**To be done**
Starting at the beginning of the material and ending with the line that holds "(x=234, y=115)", both ends included, format the lines as a Markdown table. Use the columns Row and Line, number each row, and skip blank lines.

**Data shown**
-*-*-

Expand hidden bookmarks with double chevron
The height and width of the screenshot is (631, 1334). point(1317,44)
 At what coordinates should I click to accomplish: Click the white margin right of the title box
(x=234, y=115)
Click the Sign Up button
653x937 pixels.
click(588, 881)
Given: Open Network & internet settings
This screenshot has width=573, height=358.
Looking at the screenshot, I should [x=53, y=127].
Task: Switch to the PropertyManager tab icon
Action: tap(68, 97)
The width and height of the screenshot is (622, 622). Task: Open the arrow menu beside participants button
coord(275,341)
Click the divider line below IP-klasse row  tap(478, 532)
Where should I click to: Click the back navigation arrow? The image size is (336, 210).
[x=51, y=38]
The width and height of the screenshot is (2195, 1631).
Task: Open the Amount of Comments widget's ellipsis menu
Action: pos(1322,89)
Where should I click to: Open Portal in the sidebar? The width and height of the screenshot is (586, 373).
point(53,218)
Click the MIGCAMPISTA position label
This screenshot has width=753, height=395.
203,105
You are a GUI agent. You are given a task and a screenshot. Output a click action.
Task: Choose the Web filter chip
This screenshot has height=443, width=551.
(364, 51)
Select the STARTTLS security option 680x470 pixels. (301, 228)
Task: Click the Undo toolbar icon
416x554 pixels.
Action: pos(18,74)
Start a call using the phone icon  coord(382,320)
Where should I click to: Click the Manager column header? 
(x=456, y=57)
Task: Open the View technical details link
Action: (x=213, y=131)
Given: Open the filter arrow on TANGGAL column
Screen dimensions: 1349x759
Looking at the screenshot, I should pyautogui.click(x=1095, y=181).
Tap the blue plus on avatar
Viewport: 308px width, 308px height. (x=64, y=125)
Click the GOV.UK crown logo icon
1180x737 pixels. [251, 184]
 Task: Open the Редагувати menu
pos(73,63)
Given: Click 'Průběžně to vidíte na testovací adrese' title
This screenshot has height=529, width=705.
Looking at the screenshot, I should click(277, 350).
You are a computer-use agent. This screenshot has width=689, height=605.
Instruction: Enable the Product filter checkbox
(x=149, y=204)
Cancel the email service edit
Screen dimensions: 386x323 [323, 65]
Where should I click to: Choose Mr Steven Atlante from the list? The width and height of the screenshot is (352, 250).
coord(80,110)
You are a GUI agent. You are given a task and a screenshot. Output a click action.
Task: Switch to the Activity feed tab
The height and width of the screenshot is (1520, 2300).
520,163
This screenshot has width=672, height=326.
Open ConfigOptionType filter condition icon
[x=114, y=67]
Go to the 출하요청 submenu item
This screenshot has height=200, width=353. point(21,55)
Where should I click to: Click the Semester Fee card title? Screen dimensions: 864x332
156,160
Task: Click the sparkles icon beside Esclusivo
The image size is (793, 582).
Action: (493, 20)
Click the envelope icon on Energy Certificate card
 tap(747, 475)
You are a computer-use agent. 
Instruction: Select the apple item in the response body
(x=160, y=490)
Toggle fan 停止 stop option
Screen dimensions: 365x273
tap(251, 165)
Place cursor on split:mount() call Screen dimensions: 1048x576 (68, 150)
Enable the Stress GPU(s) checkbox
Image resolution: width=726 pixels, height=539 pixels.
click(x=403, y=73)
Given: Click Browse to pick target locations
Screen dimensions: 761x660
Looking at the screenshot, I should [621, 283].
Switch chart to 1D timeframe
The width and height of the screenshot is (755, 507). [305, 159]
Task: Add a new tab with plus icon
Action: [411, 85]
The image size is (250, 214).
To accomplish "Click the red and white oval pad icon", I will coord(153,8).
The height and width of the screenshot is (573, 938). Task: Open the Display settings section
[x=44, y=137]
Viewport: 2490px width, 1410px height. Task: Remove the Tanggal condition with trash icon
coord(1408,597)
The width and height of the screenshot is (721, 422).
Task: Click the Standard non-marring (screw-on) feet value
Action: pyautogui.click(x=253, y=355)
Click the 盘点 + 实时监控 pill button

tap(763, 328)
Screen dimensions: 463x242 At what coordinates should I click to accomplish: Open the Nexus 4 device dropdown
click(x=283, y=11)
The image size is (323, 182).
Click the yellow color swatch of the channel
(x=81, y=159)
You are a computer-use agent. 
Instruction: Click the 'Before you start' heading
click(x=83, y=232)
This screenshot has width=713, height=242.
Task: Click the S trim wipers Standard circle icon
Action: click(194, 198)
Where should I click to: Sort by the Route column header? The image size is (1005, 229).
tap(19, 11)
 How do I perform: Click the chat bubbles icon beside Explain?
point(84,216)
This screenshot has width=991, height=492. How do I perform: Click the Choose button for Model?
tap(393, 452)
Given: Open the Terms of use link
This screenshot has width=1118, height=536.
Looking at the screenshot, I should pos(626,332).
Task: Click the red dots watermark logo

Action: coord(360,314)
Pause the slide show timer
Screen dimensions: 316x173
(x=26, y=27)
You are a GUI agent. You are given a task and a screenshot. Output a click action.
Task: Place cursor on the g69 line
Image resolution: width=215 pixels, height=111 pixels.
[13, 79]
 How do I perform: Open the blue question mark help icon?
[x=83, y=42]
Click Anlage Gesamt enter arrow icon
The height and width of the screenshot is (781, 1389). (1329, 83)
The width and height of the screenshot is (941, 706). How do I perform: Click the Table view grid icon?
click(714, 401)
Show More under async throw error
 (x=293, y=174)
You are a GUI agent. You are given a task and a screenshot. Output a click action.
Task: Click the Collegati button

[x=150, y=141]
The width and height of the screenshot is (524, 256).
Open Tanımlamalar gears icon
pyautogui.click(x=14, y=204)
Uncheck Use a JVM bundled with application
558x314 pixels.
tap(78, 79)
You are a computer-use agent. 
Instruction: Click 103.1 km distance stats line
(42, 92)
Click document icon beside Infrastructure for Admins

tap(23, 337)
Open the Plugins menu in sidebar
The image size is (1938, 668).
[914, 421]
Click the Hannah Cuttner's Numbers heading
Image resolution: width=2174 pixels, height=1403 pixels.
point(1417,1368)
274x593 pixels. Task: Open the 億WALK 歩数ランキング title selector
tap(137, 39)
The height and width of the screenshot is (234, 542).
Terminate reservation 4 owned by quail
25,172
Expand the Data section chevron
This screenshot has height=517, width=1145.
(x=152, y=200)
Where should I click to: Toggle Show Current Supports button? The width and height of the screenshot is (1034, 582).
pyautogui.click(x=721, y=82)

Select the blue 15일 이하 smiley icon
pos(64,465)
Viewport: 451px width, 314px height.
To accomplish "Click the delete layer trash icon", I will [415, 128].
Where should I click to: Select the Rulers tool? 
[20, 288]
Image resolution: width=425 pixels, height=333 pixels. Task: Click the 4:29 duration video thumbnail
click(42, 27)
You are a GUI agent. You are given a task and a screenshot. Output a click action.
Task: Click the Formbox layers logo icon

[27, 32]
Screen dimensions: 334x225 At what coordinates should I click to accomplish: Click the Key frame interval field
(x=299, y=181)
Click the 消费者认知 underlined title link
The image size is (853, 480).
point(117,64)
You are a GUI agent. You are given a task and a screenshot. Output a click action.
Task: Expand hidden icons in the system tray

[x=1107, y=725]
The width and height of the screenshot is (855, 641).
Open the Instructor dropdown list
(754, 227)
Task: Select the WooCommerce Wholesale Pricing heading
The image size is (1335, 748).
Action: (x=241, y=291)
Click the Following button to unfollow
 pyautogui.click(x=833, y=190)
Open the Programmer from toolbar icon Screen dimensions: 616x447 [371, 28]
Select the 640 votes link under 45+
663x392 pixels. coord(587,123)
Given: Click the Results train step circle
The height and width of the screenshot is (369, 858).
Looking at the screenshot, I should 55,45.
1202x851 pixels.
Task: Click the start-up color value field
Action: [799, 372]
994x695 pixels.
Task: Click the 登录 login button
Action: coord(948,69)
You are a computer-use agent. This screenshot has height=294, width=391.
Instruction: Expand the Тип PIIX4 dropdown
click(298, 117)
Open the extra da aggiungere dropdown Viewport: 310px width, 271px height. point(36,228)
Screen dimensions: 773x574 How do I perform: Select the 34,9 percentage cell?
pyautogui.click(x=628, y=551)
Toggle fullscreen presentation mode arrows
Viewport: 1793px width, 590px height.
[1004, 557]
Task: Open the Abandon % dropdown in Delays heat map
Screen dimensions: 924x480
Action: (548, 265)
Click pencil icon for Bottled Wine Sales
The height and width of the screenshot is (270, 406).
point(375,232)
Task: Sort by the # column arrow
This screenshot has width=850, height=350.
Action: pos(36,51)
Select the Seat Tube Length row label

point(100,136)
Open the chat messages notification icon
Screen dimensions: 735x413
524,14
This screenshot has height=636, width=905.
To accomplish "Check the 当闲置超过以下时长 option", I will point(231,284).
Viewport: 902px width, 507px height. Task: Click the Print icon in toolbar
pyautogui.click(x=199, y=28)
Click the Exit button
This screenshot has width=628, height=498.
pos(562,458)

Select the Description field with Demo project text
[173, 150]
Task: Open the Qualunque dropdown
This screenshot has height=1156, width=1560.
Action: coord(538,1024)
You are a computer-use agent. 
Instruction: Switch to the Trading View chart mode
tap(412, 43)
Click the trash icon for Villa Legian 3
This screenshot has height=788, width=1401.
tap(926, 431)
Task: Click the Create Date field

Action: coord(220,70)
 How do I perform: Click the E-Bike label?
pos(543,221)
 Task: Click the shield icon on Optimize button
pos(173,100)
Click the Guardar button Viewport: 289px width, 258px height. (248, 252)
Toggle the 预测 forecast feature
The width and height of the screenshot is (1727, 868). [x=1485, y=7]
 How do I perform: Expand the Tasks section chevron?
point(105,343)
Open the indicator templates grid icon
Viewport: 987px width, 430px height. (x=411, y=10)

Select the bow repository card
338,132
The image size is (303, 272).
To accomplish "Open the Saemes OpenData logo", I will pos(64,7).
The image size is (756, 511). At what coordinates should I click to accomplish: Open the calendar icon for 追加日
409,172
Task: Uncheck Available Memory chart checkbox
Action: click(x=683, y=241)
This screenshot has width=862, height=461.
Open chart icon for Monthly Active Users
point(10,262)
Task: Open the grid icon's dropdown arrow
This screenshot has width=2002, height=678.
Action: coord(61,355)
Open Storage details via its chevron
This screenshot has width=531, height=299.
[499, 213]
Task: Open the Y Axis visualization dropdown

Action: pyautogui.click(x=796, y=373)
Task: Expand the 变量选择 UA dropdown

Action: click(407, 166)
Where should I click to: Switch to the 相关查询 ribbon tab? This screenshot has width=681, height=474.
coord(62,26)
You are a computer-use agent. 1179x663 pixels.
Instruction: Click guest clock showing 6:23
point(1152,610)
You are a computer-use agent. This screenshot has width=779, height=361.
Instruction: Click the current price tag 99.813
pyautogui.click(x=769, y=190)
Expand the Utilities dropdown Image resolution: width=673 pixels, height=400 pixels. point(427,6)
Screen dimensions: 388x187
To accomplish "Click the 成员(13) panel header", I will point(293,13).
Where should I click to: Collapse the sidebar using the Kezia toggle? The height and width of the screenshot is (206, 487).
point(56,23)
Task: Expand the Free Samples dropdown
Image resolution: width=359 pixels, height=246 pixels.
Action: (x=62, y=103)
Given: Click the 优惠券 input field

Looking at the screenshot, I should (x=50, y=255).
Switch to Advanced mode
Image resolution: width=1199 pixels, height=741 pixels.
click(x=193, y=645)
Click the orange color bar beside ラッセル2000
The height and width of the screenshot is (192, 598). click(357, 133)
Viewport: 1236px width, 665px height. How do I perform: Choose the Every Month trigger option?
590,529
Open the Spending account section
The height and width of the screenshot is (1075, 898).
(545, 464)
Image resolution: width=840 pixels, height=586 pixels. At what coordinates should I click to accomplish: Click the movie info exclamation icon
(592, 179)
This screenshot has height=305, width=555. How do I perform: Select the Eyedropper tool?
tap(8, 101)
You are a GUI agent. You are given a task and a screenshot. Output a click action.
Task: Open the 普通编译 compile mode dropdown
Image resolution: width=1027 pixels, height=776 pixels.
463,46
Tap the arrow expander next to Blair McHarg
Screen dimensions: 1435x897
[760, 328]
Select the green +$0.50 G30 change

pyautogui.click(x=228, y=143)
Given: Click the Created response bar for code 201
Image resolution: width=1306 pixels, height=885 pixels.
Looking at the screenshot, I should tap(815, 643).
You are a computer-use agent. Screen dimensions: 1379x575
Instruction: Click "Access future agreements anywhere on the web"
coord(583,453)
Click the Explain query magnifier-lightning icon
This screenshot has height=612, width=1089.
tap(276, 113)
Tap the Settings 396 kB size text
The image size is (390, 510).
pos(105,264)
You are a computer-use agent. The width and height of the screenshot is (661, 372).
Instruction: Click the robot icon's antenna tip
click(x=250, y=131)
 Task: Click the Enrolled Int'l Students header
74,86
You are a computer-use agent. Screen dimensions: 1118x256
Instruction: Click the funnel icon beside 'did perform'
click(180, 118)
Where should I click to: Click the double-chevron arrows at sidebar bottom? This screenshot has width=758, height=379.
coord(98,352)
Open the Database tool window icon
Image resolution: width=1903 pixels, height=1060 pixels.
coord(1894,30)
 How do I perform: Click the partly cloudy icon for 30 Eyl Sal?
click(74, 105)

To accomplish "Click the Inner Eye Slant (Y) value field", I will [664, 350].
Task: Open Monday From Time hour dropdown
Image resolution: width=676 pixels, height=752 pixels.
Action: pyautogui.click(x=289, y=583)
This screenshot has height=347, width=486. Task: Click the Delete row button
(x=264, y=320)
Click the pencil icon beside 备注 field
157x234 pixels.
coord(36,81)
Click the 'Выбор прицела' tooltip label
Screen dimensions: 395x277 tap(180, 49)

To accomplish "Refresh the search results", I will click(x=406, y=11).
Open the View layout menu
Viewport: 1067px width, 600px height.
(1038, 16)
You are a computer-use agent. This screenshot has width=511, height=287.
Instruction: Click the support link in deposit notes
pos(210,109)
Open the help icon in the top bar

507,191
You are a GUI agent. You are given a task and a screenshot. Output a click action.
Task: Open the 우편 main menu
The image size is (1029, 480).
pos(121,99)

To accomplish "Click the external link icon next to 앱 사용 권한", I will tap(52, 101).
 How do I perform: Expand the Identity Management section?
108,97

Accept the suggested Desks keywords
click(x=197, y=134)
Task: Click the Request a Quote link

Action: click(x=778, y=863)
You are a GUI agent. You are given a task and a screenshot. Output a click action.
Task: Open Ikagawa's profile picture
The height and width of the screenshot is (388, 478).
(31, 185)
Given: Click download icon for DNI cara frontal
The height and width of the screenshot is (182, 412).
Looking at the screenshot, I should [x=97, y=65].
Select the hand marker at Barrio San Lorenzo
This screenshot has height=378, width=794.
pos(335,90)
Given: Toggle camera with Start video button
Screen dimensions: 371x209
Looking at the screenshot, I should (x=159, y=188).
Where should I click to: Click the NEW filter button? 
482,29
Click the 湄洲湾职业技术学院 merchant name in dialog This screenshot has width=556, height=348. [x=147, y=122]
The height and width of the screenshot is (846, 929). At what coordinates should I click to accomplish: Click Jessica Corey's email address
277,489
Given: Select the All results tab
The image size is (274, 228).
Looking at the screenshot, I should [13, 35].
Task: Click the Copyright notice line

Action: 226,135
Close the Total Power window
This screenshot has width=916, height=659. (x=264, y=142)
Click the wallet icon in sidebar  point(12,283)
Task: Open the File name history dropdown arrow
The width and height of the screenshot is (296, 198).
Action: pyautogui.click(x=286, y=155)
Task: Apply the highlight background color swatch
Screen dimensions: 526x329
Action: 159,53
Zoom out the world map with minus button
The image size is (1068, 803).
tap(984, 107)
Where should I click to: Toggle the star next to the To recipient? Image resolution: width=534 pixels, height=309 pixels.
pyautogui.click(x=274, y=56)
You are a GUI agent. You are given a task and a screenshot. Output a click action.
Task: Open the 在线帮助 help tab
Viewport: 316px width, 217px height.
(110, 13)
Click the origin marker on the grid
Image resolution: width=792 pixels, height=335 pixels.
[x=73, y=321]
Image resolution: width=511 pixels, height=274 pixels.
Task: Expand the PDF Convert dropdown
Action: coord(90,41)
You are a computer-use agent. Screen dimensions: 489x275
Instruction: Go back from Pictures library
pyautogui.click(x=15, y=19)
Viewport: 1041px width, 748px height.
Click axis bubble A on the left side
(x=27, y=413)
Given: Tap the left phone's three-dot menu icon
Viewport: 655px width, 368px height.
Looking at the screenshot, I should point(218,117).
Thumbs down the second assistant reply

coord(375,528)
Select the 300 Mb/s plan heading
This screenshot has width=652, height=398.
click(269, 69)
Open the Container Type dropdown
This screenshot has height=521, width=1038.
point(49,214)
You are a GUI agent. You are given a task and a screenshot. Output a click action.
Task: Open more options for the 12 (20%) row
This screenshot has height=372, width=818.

-*-*-

**Full output**
| Row | Line |
|---|---|
| 1 | Expand hidden bookmarks with double chevron |
| 2 | The height and width of the screenshot is (631, 1334). point(1317,44) |
| 3 |  At what coordinates should I click to accomplish: Click the white margin right of the title box |
| 4 | (x=234, y=115) |